5 Benefits of Automating Patch Management
In a previous article I wrote about software patches and why relying on auto updating systems of individual applications is not a practical solution for corporate networks.
You need a patch management solution for proper patch management. But what are the benefits of automating patch management for these companies?
1. Security
Security is the most obvious reason as to why companies would want to have an automated patch management solution in place. One of the main reasons why software vendors release new patches is to fix security vulnerabilities that can be exploited by malicious software or people intending to damage the IT systems or network.
Applying security patches in a timely fashion highly reduces the risk of having a security breach and all the related problems that come with it, like data theft, data loss, reputations issues or even legal penalties.
2. Company Productivity
An efficient system which deploys patches network wide helps to improve the productivity of the company in many ways. Often patches come with performance improvements for the products they apply to, or fix crashes. Helping employees get rid of these issues will lead to a productivity boost. The improved security also helps productivity. In the majority of cases the worst effect of malware is not the stealing of company sensitive data, but rather the downtime that badly affects productivity. The effect varies from congested networks or slowed down systems because of malware activity, to breakdowns of business critical applications and to systems which are totally compromised and need to be reinstalled from scratch.
3. IT Department Productivity
Productivity gain is easily measured within the IT department. You just need to ascertain how many people and working hours are required to patch the systems manually, and how much you save by using software that automates the process. In fact, for companies that have more than 20-25 computers in their network, the headaches and time required to perform manual patching are so high that, if the company does not have a solution to automate patch management, they probably do not do it at all or it is limited to critical servers only.
4. Compliancy
Recently compliancy has become an important driver for companies to implement a patch management solution. There are more and more laws and regulations that are imposing security best practices on companies and having the systems fully patched is one of the most important security rules.
Government institutions, companies offering financial services and healthcare organizations are among the most affected by these regulations, but the trend is that all companies will need to be secure enough to be able to protect the privacy and data of their employees, customer and partners.

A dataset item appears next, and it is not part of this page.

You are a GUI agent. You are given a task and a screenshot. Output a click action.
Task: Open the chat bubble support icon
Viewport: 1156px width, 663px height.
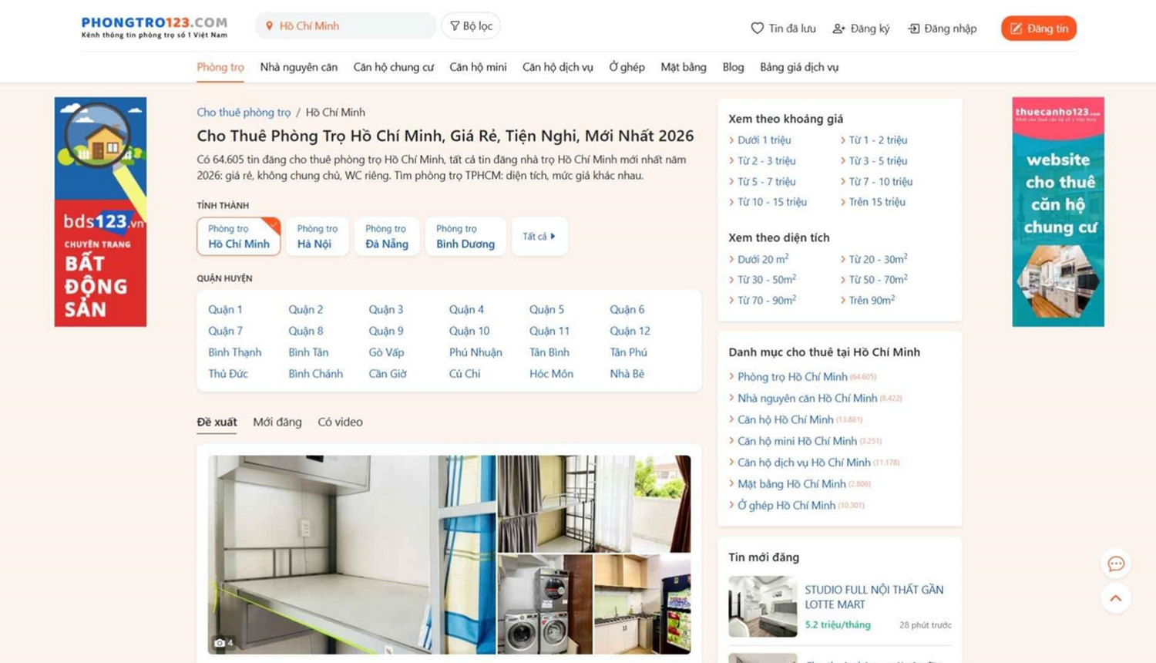(1115, 564)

Here is a list with some of the most important standards related to IT infrastructure security: Payment Card Industry Data Security Standard (PCI DSS), Health Insurance Portability and Accountability Act (HIPAA), Sarbanes–Oxley Act (SOX), Gramm–Leach–Bliley Act (GLB/GLBA), Federal Information Security Management Act (FISMA), Family Educational Rights and Privacy Act (FERPA), Government Connect Secure Extranet – Code of Connection (GCSx CoCo).

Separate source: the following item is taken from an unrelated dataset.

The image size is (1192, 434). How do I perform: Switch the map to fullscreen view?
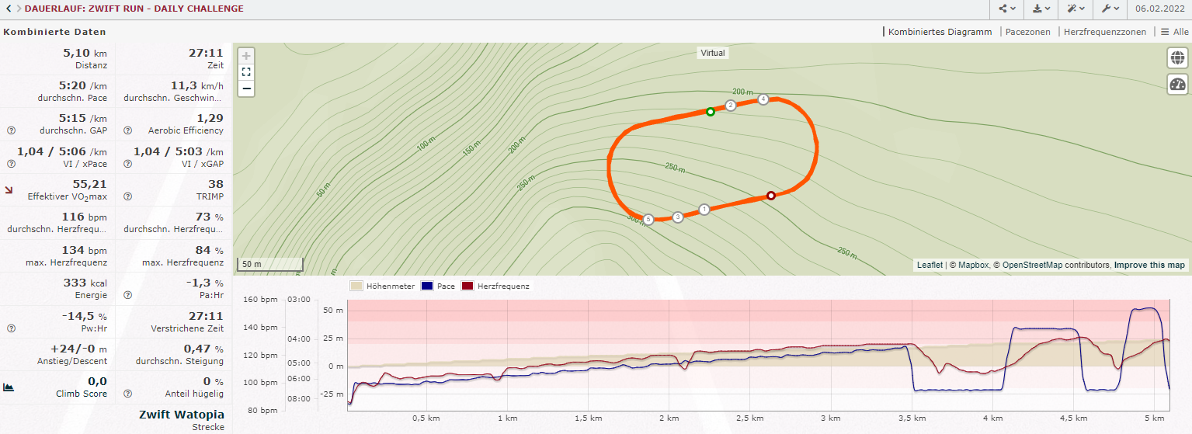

Failure to comply can result in losing opportunities, incurring legal and financial penalties or even losing your business.
5. Keep Up with New Features
Patches can contain new features, adding new functionality or extending support for additional platforms. For organizations this often translates into opportunities to improve or extend their services.
About the Author: Cristian Florian
Cristian Florian is product manager at GFI Software. Starting as a software developer, he developed his career step by step gaining more than 12 years of experience in network security and software development. He currently oversees GFI LanGuard, a successful network security scanning and patch management solution.
I’ve also read your previous article on the pitfalls of auto updating systems. They were very solid points all around but it’s good to see that you guys are also doing articles on the other side of the coin.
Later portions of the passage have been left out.